Over Christmas, when the turkey and mince pies had settled, I – like many others – came together with my friends and family to show off and play with our new and shiny toys. My boyfriend’s younger brother – an eager gamer – had got lots of new titles for his Xbox and PC and was super-duper excited to try them out. In a fervour, all of the men suddenly disappeared into a back room to play. I was invited to join, the only girl among boys, and not being one for Doctor Who, I accepted. A couple of hours later, I had emerged runner-up. The men were surprised, near shocked, even, that I was as good as I was. I was left baffled by their reactions – why was it so implausible that I’d be good at an online game simply because I was born with different reproductive organs?

It got me thinking, and researching, and I came across similar sentiment towards women wherever I looked – from casual gaming situations like my Christmas night to the big-money world of competitive gaming, where women are gender pariahs.

Competitive gaming, or, to those in the know, e-sports, is one of the fastest growing sports in the world, expanding at a furious pace as the developed world advances in both interactive technology and graphics capabilities. With a regular global audience of over 200 million people, the specialist firm Deloitte has estimated that revenue from e-sports has risen 25% in 2016 alone, and is now worth over £400m.

A sport without physical advantages or limitations, competitive gaming benefits from having an almost-unique even platform between the sexes, so you would think that it would be an environment within which female gamers would thrive, right? Wrong. Despite the elimination of a physical disadvantage, the most popular e-games are still overwhelmingly played by men. In fact, I didn’t have to look very far into the topic to discover that very few women actually enter the world of professional gaming in the first place, and many who do face the challenges of sexual and mental harassment and a pay-gap of epic proportions.

I found an extremely revealing interview on the BBC website with Steph Harvey, one of the most successful e-gamers in the world from either the female or male gender. In the interview, she spoke about how as little as 5% of professional gamers were women, despite the gaming rate in the general public being almost equal between the sexes. She states: “It’s still a ‘boy’s club’ so as a woman you’re automatically judged for being different,” Steph goes on to describe the sickening abuse she’s suffered from her colleagues and viewers, including frequent rape threats – simply because she’s female: “The way I get harassed is about what they would do to my body, about why I don’t deserve to be there because I use my sexuality – it’s all extremely graphic.” Despite being one of the world’s elite, the abuse and ill-attitude has began to make her think twice about her work, and the effort she puts in to improving ideologies in the community: “Why do I do this if my community hate me? Because I am a feminist, because I believe women have a place in gaming.”

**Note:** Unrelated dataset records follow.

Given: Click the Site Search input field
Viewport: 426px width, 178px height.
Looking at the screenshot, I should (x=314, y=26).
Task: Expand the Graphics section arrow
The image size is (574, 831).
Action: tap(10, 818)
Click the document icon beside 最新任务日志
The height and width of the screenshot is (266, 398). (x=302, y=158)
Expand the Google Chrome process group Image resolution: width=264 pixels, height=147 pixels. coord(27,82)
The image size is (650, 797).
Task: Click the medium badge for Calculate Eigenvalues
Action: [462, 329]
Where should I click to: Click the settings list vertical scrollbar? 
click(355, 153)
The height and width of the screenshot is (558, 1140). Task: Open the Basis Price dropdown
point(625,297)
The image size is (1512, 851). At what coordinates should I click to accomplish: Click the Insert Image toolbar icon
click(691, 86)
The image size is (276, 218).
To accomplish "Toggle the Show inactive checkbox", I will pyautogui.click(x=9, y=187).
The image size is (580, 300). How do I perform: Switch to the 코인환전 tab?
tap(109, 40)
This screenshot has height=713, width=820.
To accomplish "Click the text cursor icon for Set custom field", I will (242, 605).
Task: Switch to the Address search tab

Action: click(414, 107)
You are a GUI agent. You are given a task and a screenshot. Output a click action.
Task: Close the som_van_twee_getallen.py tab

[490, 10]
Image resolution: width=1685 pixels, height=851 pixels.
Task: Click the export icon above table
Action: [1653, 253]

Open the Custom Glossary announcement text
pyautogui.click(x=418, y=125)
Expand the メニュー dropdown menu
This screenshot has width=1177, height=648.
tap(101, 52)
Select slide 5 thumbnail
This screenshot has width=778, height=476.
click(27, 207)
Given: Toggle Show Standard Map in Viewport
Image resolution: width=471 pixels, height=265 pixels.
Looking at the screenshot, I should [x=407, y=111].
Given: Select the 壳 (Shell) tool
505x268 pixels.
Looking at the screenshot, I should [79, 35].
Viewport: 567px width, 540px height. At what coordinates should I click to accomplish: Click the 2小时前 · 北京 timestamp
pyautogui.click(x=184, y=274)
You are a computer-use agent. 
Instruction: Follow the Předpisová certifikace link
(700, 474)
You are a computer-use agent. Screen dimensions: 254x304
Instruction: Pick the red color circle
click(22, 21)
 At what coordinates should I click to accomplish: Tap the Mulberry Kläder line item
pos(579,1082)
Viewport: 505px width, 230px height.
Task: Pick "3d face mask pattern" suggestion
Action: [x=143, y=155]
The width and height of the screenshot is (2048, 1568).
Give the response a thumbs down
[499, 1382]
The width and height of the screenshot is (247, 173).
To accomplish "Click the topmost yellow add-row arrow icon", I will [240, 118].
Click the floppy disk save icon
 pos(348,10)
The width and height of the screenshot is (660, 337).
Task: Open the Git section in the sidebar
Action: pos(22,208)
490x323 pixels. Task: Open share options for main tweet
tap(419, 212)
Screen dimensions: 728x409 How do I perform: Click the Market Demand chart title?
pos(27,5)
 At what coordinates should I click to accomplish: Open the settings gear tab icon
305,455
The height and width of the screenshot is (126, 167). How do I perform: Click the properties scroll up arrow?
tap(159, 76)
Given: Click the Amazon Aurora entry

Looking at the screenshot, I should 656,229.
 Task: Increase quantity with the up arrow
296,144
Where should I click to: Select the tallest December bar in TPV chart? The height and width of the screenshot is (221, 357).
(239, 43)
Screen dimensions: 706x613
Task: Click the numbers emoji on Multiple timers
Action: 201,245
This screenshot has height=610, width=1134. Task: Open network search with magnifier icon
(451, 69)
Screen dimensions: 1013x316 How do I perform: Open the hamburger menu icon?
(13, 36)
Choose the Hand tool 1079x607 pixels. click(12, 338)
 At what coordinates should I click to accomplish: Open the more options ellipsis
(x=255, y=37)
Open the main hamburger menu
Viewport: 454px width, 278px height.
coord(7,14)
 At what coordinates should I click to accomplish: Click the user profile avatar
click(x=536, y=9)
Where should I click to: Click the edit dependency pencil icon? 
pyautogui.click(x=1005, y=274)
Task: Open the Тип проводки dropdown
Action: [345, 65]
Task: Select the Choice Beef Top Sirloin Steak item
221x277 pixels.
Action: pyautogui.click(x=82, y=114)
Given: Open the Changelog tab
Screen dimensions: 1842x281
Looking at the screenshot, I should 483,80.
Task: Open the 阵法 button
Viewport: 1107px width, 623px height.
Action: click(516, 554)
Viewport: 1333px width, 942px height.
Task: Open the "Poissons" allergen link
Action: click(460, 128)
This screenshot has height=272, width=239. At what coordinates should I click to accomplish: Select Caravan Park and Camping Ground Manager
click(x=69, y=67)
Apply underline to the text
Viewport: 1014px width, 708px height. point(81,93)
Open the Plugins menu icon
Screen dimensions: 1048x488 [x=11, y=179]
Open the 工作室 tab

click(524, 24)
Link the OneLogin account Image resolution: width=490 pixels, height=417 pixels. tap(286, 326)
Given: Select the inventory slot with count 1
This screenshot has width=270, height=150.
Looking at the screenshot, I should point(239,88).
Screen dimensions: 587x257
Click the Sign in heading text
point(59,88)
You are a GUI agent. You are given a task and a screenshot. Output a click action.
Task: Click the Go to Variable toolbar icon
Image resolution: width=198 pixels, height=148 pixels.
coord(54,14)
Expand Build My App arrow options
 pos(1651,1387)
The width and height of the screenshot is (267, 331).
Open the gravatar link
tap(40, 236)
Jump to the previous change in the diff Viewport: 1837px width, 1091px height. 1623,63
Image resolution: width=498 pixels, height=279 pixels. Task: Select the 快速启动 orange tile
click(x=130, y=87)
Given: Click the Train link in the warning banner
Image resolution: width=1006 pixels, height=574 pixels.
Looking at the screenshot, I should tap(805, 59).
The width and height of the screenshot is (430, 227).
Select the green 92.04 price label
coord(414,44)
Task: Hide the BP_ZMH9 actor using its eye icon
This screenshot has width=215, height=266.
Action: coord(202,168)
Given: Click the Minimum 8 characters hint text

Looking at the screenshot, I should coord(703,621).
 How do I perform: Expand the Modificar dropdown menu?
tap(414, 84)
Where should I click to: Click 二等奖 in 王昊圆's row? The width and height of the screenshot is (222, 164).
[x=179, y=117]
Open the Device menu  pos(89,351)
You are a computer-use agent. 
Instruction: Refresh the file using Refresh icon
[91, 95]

But for women like Steph, the harassment is only the first hurdle towards a seemingly impregnable glass ceiling. The prize money offered in female-only tournaments = competitions that are extremely desirable environments to women gamers because of the eradication of condescension and harassment – highlights an incredible disparity in potential earnings. As a base example, my research showed that the recent Paris e-sport World tournament had a winning prize of £60,000 in the mixed competition – where there are very few women – while the female-only competition had a winning prize of just £12,000. It’s a vicious cycle where women earn less because nobody watches the secondary competition over the main event, but in turn women find themselves strongly discouraged to compete in that main event. Less money made by female teams leads to fewer sponsors, which leads to reduced coverage. In her interview, Steph acknowledges this: “… in the end you need money to compete but ultimately the goal is that these female tournaments don’t exist any more because there’s no need for it.”

But Steph, and many others, are hopeful for a more equal future. Twitch, the première online gaming livestreaming and interaction site, and its partners have taken huge steps this year on trying to tackle the rampant misogyny on its own site. Steph herself has founded Misscliks, which promotes and encourages female presences and heroes in the gaming community. She finishes: “We’ll see mainstream gamers becoming more diverse and if I can inspire one person then it would have been worth it.”

If my experience on Christmas night is anything to go by, we can only hope she’s right.